• _Task to carry out_
Match the string "will" against each line below, and copy every line that matches.
*** Block opens ***
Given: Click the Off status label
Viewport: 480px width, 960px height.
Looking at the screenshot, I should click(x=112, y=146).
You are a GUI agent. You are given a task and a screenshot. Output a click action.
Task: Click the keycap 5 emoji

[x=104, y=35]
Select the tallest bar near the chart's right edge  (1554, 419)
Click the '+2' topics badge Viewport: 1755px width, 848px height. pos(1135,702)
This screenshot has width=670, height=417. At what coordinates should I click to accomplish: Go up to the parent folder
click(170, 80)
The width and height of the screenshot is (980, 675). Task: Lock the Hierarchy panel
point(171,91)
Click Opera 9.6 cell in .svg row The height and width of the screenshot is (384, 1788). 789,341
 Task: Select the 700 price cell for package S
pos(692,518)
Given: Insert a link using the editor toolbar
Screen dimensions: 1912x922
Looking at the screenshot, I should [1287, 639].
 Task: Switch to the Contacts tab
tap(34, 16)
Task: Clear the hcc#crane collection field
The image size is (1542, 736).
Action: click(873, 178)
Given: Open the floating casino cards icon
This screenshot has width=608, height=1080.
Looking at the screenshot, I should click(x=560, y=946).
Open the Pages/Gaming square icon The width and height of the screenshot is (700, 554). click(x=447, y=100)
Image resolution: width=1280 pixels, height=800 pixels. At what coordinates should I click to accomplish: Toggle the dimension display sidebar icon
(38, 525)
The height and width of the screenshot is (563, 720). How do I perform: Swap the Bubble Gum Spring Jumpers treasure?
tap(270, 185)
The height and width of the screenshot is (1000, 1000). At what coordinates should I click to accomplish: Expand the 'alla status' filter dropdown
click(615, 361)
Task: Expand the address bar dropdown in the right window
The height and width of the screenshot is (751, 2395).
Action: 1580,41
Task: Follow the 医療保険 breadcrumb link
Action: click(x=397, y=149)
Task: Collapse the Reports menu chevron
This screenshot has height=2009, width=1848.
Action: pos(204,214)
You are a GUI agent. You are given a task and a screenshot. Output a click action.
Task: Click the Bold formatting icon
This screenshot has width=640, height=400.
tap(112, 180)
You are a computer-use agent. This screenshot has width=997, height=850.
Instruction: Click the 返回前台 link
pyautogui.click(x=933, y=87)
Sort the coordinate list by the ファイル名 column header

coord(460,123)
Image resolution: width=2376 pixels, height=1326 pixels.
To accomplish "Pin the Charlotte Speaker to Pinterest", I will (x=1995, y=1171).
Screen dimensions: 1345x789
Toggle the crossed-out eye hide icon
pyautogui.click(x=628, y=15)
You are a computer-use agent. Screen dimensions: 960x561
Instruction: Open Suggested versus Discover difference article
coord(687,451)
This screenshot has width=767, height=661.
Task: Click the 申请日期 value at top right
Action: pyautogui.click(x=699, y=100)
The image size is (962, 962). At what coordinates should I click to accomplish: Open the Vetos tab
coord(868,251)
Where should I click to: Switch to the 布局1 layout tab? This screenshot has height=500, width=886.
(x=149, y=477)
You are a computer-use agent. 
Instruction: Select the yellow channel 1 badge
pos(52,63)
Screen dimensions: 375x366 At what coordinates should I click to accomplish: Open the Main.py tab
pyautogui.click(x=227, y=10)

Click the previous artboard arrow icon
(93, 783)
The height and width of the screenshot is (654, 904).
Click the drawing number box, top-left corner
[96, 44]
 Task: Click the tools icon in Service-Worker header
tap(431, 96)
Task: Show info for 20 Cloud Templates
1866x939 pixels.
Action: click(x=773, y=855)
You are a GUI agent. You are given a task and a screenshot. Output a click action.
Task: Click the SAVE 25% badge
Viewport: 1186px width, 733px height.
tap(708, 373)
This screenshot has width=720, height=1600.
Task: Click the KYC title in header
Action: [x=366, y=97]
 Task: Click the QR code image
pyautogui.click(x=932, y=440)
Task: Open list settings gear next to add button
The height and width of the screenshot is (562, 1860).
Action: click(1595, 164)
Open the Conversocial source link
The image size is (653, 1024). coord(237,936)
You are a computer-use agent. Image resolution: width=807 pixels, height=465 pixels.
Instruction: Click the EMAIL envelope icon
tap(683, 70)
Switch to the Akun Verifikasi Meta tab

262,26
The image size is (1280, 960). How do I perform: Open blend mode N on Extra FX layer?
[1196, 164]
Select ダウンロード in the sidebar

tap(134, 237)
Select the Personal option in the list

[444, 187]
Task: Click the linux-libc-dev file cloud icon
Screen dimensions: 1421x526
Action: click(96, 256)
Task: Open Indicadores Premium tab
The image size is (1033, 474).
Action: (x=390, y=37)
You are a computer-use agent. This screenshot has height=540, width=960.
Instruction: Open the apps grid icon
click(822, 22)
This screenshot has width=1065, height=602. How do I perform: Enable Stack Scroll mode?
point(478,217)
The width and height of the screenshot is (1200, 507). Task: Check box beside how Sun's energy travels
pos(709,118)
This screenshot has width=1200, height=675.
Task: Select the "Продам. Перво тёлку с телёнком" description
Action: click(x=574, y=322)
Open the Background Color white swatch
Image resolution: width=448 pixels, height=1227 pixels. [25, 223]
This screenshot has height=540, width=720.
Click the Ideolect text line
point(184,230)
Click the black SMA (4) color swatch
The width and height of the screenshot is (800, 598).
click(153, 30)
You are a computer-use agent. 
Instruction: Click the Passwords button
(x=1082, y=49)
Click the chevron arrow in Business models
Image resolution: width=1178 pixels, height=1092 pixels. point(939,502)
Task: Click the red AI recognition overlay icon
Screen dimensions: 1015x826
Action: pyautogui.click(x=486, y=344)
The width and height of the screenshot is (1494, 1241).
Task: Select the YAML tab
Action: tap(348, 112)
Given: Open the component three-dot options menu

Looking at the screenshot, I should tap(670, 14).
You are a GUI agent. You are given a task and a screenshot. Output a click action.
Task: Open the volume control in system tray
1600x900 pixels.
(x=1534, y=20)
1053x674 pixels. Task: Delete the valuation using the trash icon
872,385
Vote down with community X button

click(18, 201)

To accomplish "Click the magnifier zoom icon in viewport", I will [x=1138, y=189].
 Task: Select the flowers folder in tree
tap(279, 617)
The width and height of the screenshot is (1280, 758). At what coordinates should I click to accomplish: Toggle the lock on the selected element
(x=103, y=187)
*** Block closes ***
• _Response box_
To accomplish "Pin the Charlotte Speaker to Pinterest", I will (x=1995, y=1171).
To accomplish "Click the magnifier zoom icon in viewport", I will [x=1138, y=189].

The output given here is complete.